== EXTRACT TO READ ==
———

The AUD/USD pair held on to its weaker tone through the early European session and is currently placed near one-week lows, just below the 0.6300 mark.

The pair extended the previous day’s retracement slide from five-week tops and edged lower for the second consecutive session on Thursday. Some follow-through US dollar buying interest was seen as one of the key factors exerting some pressure amid the prevailing risk-off mood in the equity markets.

The USD benefitted from its status as the global reserve currency as investors remain concerned that extended COVID-19-induced lockdowns could lead to a deeper economic slowdown. Market worries were further fueled by Wednesday’s dismal US data – retail sales and industrial production figures.

The severity of the collapse in the economic activity further weighed investors sentiment and dampened demand for perceived riskier currencies, including the aussie. However, the above-forecast Australian jobs details for March extended some support to the domestic currency and helped limit deeper losses.

———

== EXTRACTED ENTRIES ==
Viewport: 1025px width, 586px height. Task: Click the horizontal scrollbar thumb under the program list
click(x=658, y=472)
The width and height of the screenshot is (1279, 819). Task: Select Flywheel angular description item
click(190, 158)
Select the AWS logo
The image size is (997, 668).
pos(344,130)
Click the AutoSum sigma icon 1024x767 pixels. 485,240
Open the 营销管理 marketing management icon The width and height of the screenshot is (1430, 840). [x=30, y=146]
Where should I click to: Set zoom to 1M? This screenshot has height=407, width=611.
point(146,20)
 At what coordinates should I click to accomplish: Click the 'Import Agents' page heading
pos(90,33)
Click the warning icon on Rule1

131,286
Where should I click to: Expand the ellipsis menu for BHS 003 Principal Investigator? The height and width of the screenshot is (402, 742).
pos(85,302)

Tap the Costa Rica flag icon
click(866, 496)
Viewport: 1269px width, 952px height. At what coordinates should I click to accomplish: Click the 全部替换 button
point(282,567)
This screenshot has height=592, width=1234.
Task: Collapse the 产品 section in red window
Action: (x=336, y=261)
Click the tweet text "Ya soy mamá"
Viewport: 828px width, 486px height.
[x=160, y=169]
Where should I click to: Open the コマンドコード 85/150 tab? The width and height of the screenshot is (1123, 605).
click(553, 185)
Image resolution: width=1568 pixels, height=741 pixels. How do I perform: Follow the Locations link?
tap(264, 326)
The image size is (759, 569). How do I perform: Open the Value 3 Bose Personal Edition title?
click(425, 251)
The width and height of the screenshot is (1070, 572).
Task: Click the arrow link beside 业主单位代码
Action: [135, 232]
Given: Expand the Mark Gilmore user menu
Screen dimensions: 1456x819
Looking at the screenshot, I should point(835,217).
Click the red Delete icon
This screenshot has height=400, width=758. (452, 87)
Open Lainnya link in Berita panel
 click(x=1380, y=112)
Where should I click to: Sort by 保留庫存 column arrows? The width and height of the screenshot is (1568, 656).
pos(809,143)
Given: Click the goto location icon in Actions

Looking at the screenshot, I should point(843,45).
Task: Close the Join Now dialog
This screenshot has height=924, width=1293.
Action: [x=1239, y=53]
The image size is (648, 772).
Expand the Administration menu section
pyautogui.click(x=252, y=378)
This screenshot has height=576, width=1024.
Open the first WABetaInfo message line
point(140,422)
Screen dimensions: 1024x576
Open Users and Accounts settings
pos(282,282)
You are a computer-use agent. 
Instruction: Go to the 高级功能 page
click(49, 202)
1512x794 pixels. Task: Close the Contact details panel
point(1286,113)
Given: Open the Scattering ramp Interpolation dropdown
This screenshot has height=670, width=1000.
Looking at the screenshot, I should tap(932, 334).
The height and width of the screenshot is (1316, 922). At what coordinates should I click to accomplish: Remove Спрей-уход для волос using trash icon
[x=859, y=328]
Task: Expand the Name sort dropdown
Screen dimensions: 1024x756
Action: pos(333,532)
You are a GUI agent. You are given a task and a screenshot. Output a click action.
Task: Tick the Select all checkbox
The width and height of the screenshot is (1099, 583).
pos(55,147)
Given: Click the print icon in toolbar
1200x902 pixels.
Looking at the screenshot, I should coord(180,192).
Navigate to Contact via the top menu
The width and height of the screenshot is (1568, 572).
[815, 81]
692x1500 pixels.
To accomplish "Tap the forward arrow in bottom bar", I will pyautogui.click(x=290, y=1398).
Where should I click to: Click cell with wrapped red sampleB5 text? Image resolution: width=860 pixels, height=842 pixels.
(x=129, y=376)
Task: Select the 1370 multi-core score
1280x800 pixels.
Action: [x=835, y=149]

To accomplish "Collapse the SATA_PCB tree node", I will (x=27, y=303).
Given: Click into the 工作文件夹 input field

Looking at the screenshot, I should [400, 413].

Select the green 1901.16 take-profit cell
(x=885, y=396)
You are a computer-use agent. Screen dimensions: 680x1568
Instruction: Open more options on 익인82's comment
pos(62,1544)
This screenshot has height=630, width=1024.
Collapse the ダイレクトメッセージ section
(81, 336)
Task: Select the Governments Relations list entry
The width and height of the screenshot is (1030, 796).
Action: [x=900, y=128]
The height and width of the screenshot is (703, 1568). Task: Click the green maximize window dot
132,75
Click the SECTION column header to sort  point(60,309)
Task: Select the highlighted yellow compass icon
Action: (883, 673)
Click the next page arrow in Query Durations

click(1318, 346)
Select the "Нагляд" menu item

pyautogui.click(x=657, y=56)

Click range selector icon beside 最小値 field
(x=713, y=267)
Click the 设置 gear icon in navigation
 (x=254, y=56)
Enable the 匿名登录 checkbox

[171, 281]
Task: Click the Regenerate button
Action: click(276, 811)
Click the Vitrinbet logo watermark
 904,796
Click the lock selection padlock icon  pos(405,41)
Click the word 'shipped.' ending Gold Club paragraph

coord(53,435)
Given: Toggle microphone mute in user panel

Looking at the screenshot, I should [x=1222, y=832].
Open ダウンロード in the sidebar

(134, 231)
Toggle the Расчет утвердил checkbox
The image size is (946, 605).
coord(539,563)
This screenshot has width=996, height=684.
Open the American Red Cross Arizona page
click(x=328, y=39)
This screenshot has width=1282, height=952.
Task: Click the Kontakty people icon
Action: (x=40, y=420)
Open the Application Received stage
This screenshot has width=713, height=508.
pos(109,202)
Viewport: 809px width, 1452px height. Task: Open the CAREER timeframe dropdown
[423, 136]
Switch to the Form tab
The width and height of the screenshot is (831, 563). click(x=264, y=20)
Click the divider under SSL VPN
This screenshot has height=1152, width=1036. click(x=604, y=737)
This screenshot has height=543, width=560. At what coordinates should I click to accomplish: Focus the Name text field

———

== WORK TO COMPLETE ==
1. In the AUD/USD commentary, what helped limit deeper losses for the Australian currency?
2. Extend the AUD/USD commentary with one more paragraph that picks up after its final sentence.
The lines are not needed.

== RESULTS FOR THE EXERCISE ==
1. The above-forecast Australian jobs details for March.

2.
Data released this Thursday showed that the Australian economy added 5.9K jobs in March as against expectations pointing to 40K drop. Meanwhile, the unemployment rate edged higher to 5.2% from February’s 5.1% and beat the expected print of 5.5% by a big margin.  

Moving ahead, market participants now look forward to the release of initial weekly jobless claims data from the US, which will influence the USD price dynamics and produce some meaningful trading opportunities later during the early North-American session.